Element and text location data
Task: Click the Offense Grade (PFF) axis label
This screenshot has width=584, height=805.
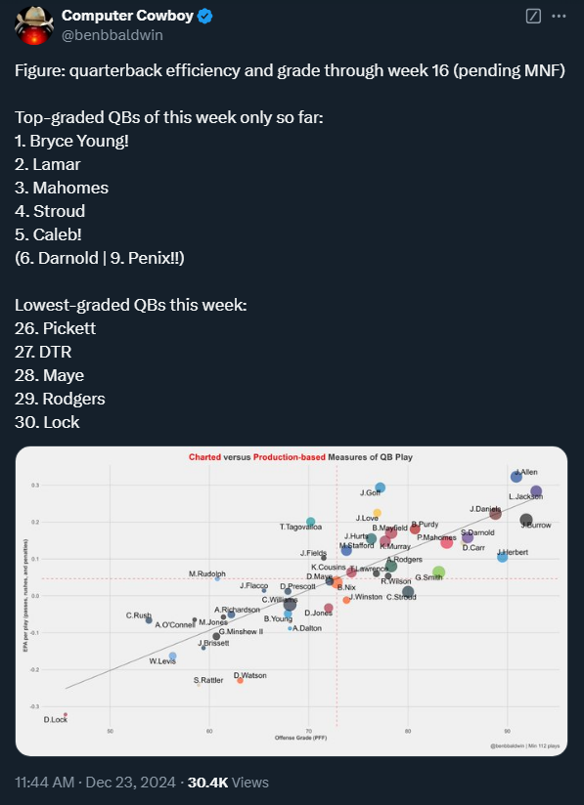Action: click(x=300, y=738)
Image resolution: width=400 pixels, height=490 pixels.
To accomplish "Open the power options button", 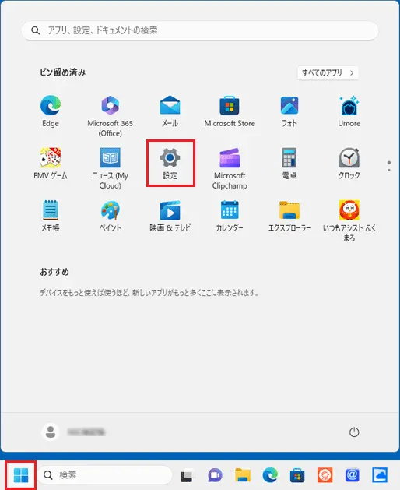I will (354, 432).
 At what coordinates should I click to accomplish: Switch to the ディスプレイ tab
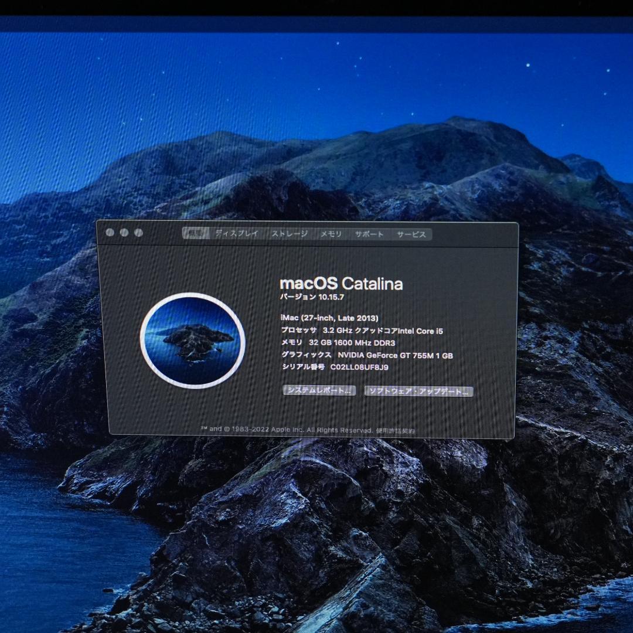[236, 233]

▸ Work instructions: Output the lines exactly as they appear, from the line containing "At what coordinates" through the end of the records. Omit the pictures from your answer.

▸ Task answer:
 At what coordinates should I click to accomplish: Switch to the ディスプレイ tab
[236, 233]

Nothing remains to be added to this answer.